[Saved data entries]

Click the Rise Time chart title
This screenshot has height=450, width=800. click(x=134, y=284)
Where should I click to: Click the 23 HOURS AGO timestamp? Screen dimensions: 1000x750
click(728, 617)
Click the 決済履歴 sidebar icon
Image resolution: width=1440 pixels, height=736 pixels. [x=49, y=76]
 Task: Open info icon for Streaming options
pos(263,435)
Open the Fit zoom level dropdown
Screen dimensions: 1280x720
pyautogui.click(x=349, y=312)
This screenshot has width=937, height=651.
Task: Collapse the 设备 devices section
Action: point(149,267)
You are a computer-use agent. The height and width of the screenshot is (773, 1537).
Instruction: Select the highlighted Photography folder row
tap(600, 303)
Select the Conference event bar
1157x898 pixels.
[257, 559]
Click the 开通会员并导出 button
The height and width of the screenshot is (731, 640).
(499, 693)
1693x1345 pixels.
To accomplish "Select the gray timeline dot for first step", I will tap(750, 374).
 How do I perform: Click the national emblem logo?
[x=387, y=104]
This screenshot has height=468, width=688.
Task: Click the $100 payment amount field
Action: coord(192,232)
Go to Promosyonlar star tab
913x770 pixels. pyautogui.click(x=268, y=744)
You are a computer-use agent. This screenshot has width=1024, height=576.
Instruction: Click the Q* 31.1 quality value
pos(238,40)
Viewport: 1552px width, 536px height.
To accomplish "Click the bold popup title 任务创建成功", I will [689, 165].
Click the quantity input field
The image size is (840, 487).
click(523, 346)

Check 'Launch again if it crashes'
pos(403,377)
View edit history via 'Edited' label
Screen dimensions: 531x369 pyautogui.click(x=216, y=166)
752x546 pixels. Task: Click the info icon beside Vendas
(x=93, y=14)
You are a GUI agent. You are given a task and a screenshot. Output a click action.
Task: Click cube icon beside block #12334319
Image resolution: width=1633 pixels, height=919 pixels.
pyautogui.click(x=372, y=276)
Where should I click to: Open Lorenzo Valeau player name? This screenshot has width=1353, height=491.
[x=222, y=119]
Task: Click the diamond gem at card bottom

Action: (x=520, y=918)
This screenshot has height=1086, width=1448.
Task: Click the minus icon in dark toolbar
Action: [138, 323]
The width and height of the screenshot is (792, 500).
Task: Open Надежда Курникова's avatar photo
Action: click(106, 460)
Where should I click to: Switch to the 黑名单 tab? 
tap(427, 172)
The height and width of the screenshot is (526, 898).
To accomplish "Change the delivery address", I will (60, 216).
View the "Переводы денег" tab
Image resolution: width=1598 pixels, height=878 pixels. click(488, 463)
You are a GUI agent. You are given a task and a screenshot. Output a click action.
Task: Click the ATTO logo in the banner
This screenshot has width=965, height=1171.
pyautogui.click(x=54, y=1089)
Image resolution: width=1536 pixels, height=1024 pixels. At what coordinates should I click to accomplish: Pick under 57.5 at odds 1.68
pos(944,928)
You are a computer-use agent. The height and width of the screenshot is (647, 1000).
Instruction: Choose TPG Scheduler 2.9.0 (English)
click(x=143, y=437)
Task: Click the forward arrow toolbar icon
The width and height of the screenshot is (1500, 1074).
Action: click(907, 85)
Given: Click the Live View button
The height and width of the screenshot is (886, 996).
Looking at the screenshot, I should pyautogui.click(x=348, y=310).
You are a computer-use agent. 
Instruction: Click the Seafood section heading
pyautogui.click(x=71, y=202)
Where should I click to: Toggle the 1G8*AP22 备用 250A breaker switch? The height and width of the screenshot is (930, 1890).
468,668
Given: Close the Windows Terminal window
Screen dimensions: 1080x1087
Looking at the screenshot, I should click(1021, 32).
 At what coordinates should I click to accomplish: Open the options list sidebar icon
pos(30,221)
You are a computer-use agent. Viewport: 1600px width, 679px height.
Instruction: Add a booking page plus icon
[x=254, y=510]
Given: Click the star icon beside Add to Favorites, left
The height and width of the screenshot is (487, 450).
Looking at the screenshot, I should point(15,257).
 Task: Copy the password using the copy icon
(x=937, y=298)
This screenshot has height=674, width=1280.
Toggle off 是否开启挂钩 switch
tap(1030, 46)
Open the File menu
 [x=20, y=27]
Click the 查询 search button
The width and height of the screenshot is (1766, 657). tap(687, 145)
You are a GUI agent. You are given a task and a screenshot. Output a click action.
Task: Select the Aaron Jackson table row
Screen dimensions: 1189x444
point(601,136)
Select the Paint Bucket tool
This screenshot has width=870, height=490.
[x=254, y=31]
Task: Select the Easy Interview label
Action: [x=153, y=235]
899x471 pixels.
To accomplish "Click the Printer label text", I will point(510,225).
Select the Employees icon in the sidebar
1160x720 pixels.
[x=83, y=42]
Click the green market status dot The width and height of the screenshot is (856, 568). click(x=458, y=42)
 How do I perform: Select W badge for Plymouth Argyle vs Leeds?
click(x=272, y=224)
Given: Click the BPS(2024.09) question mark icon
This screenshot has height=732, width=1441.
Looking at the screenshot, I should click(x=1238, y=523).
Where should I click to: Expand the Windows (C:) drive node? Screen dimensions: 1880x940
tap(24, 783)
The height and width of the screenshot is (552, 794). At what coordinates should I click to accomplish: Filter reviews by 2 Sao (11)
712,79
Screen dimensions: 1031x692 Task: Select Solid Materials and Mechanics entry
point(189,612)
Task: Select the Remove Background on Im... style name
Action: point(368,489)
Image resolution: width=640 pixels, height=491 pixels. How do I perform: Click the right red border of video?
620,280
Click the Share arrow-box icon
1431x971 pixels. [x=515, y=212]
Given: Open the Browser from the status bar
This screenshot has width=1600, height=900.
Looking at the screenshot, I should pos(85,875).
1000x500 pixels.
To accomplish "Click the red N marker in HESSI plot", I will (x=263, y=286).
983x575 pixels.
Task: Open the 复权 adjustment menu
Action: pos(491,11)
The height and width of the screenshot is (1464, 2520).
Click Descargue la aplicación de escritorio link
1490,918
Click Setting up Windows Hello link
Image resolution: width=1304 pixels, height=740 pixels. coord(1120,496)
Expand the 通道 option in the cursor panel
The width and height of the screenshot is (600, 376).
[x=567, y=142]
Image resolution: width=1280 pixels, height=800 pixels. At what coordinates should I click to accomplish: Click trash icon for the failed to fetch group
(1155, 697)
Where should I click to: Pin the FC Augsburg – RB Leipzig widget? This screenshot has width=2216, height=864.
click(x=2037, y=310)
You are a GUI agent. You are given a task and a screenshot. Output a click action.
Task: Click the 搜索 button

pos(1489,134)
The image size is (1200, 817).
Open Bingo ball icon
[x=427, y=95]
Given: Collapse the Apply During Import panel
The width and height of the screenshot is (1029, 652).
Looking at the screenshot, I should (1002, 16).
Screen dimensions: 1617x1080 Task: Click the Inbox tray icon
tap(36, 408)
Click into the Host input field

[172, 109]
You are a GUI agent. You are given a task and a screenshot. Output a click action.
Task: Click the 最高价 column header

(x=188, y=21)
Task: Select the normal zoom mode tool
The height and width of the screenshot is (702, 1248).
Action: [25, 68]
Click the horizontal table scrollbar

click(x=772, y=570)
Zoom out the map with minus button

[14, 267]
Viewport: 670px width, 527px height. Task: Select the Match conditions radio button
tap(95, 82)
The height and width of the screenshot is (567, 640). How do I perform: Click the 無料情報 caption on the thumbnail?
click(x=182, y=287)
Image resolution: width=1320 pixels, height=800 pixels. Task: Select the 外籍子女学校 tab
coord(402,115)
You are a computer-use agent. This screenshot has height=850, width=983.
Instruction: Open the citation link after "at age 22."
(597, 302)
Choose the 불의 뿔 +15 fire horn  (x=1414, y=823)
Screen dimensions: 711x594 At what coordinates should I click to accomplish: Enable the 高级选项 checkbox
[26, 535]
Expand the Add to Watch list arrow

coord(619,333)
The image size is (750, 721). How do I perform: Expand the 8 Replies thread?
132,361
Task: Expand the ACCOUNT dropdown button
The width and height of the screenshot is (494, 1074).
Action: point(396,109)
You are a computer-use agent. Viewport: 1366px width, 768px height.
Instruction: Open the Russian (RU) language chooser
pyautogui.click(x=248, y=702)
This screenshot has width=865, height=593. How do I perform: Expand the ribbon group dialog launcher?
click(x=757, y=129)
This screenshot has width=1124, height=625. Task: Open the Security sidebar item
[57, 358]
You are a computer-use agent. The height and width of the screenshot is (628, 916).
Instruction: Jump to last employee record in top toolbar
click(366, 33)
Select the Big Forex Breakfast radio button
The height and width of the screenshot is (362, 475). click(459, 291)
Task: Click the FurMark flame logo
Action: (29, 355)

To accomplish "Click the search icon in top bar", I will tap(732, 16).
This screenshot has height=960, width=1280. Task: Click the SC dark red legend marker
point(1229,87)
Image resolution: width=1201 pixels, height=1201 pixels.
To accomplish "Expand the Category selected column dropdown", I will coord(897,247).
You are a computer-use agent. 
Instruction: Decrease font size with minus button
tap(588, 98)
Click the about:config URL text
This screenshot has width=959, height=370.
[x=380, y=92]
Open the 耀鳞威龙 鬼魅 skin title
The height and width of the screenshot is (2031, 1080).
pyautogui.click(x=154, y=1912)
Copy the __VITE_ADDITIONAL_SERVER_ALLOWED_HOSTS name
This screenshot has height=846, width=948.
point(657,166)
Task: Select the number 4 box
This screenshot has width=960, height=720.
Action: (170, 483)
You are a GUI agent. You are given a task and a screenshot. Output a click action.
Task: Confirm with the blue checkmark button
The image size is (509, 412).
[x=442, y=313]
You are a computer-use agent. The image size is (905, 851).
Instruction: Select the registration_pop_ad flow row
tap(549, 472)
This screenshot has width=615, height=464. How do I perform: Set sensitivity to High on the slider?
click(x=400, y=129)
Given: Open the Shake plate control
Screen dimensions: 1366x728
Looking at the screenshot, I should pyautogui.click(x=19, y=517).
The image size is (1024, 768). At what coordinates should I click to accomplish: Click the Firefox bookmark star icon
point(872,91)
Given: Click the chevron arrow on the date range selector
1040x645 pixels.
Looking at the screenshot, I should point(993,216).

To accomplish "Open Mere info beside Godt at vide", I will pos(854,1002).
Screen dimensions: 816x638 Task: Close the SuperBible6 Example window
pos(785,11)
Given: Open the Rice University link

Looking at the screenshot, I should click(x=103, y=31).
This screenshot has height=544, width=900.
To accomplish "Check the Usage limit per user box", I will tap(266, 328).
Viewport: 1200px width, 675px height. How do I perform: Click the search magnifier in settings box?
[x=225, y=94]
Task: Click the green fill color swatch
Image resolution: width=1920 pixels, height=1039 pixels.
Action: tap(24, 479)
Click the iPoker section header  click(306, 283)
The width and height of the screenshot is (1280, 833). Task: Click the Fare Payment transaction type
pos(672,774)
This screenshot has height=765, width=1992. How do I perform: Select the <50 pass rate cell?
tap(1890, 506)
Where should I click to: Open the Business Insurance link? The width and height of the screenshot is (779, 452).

What to produce >>
Show every line of the data that includes the string "status".

Task answer >>
Click the green market status dot The width and height of the screenshot is (856, 568). click(x=458, y=42)
Given: Open the Browser from the status bar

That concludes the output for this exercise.